YOUR GOAL
Write out exactly the lines below that run from the one containing "WEILER ist Marktführer" through the one containing "Kategorie (177, 1464)", both included, with no other lines.

RECORDS SHOWN
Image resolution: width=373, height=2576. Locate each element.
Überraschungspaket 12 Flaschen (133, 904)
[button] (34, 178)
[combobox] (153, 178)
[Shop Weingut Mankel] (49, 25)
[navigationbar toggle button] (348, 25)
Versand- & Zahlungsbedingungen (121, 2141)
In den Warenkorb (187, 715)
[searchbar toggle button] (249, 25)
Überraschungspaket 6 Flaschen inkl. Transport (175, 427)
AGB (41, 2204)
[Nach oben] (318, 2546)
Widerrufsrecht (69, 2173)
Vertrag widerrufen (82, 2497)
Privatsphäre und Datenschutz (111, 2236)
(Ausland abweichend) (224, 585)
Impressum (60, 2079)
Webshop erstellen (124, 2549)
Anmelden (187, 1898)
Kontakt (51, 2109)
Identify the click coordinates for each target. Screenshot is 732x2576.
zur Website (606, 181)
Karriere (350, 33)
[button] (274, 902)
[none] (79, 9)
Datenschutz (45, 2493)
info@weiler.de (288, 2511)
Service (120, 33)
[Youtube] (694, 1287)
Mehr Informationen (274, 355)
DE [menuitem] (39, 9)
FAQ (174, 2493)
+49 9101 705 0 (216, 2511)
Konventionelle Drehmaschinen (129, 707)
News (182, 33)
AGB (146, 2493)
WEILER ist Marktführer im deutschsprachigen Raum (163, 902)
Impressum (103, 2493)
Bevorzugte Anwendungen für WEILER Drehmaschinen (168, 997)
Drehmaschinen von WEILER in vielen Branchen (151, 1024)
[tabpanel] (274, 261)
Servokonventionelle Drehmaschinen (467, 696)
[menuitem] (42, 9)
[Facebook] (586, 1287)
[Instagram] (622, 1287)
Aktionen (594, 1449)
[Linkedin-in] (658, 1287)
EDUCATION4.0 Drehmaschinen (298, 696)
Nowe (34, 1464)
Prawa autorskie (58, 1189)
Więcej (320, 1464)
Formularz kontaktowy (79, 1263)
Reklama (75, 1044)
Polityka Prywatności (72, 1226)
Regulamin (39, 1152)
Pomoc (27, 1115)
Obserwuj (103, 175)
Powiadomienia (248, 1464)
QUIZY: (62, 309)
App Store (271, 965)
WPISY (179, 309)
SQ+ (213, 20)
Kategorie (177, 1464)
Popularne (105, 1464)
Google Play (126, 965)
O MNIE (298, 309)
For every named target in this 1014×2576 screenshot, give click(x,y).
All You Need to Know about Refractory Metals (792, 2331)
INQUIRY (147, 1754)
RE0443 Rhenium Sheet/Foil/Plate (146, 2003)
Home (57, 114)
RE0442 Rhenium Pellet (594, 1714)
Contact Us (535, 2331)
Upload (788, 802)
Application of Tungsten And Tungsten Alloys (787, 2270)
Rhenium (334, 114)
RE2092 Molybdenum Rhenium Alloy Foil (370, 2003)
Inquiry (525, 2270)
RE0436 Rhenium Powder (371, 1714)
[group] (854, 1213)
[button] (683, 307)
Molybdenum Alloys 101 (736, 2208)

ANSWER FOR THIS EXERCISE
WEILER ist Marktführer im deutschsprachigen Raum (163, 902)
Impressum (103, 2493)
Bevorzugte Anwendungen für WEILER Drehmaschinen (168, 997)
Drehmaschinen von WEILER in vielen Branchen (151, 1024)
[tabpanel] (274, 261)
Servokonventionelle Drehmaschinen (467, 696)
[menuitem] (42, 9)
[Facebook] (586, 1287)
[Instagram] (622, 1287)
Aktionen (594, 1449)
[Linkedin-in] (658, 1287)
EDUCATION4.0 Drehmaschinen (298, 696)
Nowe (34, 1464)
Prawa autorskie (58, 1189)
Więcej (320, 1464)
Formularz kontaktowy (79, 1263)
Reklama (75, 1044)
Polityka Prywatności (72, 1226)
Regulamin (39, 1152)
Pomoc (27, 1115)
Obserwuj (103, 175)
Powiadomienia (248, 1464)
QUIZY: (62, 309)
App Store (271, 965)
WPISY (179, 309)
SQ+ (213, 20)
Kategorie (177, 1464)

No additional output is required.